President Samia, now the CCM chairperson, was once the vice-chairperson of the Constituent Assembly set up by former president Jakaya Kikwete to draft the new constitution.
The document was supposed to be subjected to a national referendum, but both Mr Kikwete and his successor the late John Magufuli did not pursue it, amid a lack of national consensus on a number of issues, including what tier of government to adopt.
Opposition parties tried in vain to resuscitate the process during the Magufuli era, even suggesting minimal reforms ahead of the last General Election.
President Samia, while terming the ongoing debate on the need for a new constitution healthy, feels that she is being rushed on the matter.
“Please give us time to improve the economy. That is the most important agenda,” she said. “But that is not to say that the constitution is not important. Please allow me to concentrate on our economy.”
She said the number of investments registered in her first 100 days “has almost doubled, compared with the corresponding period last year.”
Tanzania Investment Centre statistics indicate that the country registered 93 big investment projects worth $1.6 billion between March and June this year, representing a 36.7 percent increase from the same period last year.

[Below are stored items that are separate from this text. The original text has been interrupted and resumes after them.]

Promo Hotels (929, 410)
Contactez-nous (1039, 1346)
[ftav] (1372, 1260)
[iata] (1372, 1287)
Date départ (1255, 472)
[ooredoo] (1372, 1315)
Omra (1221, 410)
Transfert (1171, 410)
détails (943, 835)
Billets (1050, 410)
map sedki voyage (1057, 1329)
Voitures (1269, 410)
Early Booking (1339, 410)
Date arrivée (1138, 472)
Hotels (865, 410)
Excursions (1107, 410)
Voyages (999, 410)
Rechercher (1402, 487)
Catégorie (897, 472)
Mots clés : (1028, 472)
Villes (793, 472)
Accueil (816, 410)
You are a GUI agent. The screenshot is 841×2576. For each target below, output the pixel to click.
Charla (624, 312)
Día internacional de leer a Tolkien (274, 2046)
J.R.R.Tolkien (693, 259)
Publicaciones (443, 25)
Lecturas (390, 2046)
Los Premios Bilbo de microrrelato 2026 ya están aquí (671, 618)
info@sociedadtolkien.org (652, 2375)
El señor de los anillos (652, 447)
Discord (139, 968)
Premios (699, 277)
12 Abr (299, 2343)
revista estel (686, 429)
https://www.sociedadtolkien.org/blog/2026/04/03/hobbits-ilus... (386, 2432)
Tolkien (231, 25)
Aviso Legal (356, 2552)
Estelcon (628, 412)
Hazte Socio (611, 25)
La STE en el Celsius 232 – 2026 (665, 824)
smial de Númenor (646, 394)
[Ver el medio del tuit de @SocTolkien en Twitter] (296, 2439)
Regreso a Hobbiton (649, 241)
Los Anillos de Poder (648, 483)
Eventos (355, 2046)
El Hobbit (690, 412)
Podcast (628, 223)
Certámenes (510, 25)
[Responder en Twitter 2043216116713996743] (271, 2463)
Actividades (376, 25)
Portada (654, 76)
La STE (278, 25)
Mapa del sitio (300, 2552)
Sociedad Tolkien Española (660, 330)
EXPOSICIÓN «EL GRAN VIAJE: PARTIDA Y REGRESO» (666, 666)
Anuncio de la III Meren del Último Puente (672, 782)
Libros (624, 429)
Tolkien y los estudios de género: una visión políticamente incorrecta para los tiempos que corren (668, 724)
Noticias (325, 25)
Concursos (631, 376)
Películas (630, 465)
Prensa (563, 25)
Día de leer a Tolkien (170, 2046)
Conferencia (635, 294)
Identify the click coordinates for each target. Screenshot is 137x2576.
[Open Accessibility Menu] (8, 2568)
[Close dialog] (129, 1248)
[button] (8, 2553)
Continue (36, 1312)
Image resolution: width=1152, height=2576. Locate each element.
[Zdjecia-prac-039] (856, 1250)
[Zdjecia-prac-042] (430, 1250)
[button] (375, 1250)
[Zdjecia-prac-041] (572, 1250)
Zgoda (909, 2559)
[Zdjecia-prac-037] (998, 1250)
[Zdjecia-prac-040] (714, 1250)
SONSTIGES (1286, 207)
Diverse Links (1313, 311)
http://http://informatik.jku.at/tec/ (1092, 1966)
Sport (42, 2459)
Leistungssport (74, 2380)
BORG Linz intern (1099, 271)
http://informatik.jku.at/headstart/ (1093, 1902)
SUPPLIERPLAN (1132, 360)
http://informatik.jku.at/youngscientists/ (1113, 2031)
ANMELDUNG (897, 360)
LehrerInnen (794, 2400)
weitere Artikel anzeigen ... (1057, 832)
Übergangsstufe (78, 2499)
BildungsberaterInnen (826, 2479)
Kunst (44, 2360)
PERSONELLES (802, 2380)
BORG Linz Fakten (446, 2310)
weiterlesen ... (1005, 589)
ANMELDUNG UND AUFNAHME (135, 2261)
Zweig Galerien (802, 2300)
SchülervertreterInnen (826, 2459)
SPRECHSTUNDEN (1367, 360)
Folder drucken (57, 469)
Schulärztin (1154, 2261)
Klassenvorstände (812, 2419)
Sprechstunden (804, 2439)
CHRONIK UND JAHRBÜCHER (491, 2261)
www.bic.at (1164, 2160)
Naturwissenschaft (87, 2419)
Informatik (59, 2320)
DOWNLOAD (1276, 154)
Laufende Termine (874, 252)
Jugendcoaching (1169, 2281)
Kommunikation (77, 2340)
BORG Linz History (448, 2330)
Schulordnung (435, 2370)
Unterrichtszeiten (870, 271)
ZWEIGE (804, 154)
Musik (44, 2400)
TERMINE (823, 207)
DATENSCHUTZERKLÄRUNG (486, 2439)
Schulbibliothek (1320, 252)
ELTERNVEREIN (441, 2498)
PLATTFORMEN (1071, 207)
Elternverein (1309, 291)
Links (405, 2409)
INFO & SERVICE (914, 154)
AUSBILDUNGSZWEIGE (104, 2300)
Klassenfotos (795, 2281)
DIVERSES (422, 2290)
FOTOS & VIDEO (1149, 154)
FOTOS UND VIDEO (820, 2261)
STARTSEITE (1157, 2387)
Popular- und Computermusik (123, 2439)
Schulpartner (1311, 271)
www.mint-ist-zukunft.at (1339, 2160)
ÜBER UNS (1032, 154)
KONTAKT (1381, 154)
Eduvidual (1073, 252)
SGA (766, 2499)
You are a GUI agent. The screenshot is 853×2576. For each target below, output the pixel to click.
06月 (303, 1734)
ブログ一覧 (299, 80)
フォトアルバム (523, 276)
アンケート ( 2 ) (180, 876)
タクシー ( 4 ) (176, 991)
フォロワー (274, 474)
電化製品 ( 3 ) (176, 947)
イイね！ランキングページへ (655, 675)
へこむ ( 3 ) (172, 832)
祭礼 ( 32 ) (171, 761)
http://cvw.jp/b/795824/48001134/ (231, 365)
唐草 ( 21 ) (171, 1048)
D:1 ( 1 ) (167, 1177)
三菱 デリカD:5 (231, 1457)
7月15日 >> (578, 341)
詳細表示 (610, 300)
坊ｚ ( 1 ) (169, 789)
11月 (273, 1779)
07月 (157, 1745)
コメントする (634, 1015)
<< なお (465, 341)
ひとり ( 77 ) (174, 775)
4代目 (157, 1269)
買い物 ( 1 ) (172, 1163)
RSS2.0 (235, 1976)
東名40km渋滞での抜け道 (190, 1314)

In 2020, 68 projects worth $321 million were registered.
The President has lifted sanctions on opposition meetings imposed by Dr Magufuli, giving them the freedom to meet in their hometowns.
“Opposition party MPs are free to talk to their people within their home constituencies,” she announced.
But Mr Lissu, who was recently in Nairobi to launch his book, Remaining in the Shadows; Parliament and Accountability in East Africa, wants more.
“On matters democracy, she has turned out to be what we feared earlier: She, too, is a ‘Magufulista’. And because she is a ‘Magufulista,’ we will oppose her with the same zeal we did her predecessor. The battle for Katiba Mpya is now officially on. We are prepared to fight for a new constitution.”
“The current system is incompatible with multiparty democracy. The entire constitution needs to go,” Mr Lissu told The EastAfrican.
“I heard her say that what we need now is to rebuild the economy as well as attract foreign investors. She needs to ask herself whether the current constitution is capable of attracting investors. What did they run away in the first place? They ran away because the current constitution does not inspire confidence in investors in the country. Not after five years of Magufuli,” said the opposition leader.
“If she is serious about getting investors back, a constitutional overhaul is inevitable. Investors will not just come in if she says so. They will only come back if there are watertight guarantees that their investments will be safe.”
As the Katiba debate gathers pace, academics and politicians differ on the way forward. Academics say a new set of laws may not be a silver bullet while politicians argue that development and democracy go hand-in-hand.
In a lecture themed Liberating Democracy and Democratic Liberation Professor Emeritus Issa Shivji of the University of Dar es Salaam stressed that both democracy and development are important, but achieving them is a process.
Using China as reference, the scholar said Beijing set goals for the next 100 years but African politicians focus on the next election, just five years away. Prof Shivji cited South Africa and Kenya as having the best constitutions in Africa.
“But look at the situation in these countries. Today, South Africa is one of the most unequal countries in the world despite having a very good constitution.”